In 2019, the operator embarked on a data acquisition project in the Bakken, an unconventional shale play in the USA, with the goal of mapping far-field drainage and characterizing completion performance. The project consisted of a six-well pad (10,000-ft laterals) with a dedicated observation lateral located in the Three Forks formation instrumented with cemented pressure gauges and external optical fiber along the 10,000-ft lateral. The observation lateral was offset by Middle Bakken (MB) wells ~450 ft on either side (~900-ft MB-MB well spacing). One of the offset MB wells was instrumented with external optical fiber for cluster-level completion measurements and fracture hit detection.

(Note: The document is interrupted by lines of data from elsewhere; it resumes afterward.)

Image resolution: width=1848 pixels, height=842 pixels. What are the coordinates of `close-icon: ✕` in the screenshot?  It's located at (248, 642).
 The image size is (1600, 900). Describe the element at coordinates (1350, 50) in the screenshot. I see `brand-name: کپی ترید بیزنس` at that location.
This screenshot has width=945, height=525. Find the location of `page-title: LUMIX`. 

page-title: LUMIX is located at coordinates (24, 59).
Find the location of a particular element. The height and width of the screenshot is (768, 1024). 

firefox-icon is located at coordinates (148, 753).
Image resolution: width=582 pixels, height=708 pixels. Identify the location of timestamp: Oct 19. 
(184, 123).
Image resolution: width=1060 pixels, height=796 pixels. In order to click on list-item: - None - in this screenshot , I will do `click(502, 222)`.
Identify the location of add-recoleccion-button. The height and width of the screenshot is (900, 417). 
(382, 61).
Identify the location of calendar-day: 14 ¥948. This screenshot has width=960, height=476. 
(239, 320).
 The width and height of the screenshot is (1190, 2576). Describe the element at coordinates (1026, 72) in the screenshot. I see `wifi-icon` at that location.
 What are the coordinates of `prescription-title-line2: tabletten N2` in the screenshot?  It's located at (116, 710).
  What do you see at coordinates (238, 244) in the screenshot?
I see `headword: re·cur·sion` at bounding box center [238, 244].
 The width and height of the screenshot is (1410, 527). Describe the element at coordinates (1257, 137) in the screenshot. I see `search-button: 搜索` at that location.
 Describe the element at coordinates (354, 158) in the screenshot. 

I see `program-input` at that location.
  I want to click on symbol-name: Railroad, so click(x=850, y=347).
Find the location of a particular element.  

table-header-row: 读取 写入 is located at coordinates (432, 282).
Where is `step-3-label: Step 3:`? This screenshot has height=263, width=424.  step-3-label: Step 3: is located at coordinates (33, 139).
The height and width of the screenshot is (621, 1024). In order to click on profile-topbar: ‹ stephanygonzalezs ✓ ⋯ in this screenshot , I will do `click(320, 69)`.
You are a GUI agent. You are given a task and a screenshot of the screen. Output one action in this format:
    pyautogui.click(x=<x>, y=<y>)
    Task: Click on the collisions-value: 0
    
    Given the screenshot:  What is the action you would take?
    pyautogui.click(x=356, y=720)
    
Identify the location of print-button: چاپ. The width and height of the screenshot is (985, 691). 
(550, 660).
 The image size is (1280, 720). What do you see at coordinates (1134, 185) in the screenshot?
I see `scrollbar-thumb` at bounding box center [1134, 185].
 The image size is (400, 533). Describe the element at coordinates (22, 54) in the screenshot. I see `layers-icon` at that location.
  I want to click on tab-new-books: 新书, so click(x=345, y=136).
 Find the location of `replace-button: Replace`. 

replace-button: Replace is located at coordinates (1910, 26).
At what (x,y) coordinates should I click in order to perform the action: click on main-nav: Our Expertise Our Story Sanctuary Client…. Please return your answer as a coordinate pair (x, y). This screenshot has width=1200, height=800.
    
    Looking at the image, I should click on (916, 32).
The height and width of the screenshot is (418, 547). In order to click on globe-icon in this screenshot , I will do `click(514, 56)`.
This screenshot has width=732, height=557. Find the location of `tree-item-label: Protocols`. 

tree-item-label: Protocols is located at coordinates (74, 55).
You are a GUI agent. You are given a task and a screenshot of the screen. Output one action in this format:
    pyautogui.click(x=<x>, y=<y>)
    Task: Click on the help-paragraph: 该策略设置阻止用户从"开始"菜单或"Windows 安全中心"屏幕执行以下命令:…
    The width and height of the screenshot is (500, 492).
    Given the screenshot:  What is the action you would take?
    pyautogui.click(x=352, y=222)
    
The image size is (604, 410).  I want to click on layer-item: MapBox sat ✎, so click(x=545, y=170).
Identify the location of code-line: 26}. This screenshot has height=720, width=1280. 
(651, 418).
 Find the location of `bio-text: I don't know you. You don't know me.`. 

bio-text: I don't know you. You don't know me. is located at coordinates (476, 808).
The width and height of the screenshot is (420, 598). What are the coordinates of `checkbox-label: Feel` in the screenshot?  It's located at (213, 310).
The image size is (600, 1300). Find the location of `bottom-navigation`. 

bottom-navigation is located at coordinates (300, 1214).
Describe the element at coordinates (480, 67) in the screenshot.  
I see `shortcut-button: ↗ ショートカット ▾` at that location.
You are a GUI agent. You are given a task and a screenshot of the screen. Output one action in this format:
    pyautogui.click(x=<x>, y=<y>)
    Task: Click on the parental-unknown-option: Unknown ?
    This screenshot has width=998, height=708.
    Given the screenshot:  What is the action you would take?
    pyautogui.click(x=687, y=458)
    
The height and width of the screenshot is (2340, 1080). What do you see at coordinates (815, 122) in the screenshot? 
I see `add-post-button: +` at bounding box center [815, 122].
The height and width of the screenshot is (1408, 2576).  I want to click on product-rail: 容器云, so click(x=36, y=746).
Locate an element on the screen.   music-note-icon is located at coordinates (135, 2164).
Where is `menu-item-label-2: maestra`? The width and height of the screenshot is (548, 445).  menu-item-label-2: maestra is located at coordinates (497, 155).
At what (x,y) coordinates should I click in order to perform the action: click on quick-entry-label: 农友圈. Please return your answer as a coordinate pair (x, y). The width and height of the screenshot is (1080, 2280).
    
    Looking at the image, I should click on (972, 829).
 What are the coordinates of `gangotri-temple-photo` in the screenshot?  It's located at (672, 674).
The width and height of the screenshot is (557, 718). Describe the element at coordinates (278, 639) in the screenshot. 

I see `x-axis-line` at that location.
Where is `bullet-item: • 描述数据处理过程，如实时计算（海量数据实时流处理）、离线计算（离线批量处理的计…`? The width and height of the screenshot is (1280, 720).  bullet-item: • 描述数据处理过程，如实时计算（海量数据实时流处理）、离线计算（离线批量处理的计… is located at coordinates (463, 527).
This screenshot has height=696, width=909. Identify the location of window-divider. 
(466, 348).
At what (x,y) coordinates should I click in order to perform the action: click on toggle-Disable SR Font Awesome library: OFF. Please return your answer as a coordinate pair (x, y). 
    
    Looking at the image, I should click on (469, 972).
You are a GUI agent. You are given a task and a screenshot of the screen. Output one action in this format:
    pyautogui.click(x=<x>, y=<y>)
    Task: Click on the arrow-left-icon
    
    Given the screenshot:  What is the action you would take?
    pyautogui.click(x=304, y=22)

Characterizing hydraulic fracture geometry is critical to improving completion designs and optimizing well spacing. Until recently, microseismic has been the primary diagnostic for estimating “bulk” or stage-level fracture geometry (Warpinski 2009) and parent-child interactions for modern multicluster plug-and-perf completions (Cipolla et al. 2018). However, microseismic cannot provide details on individual fractures or cluster-level measurements. With the continued advances in fiber-optic technologies, we can measure cluster-level fracture behavior at the wellbore and in the far field (Ugueto et al. 2016, 2019). Characterizing the relationship between wellbore and far-field fracture geometry, referred to as fracture morphology, is important when simultaneously optimizing completion design and well spacing. Microseismic and fiber optics are very robust, but expensive, technologies, and this limits the frequency of their application. The recent introduction of sealed wellbore pressure monitoring (SWPM) enables lower-cost, higher-volume data acquisition but may not provide the same level of detail compared with microseismic and fiber-optic measurements.
This paper presents a case history that details the application of permanent fiber optics and SWPM to characterize fracture geometry and morphology using distributed acoustic sensing (DAS) for near-wellbore (NWB) measurements along with SWPM and crosswell strain for far-field investigation.
This is the first example of both NWB and far-field optical fiber measurements being used to evaluate cluster efficiency in conjunction with SWPM. The SWPM results compared favorably with the fiber measurements; stages with more uniform distribution based on the NWB DAS data also had higher volume to first responses (VFRs) measured using crosswell strain and SWPM.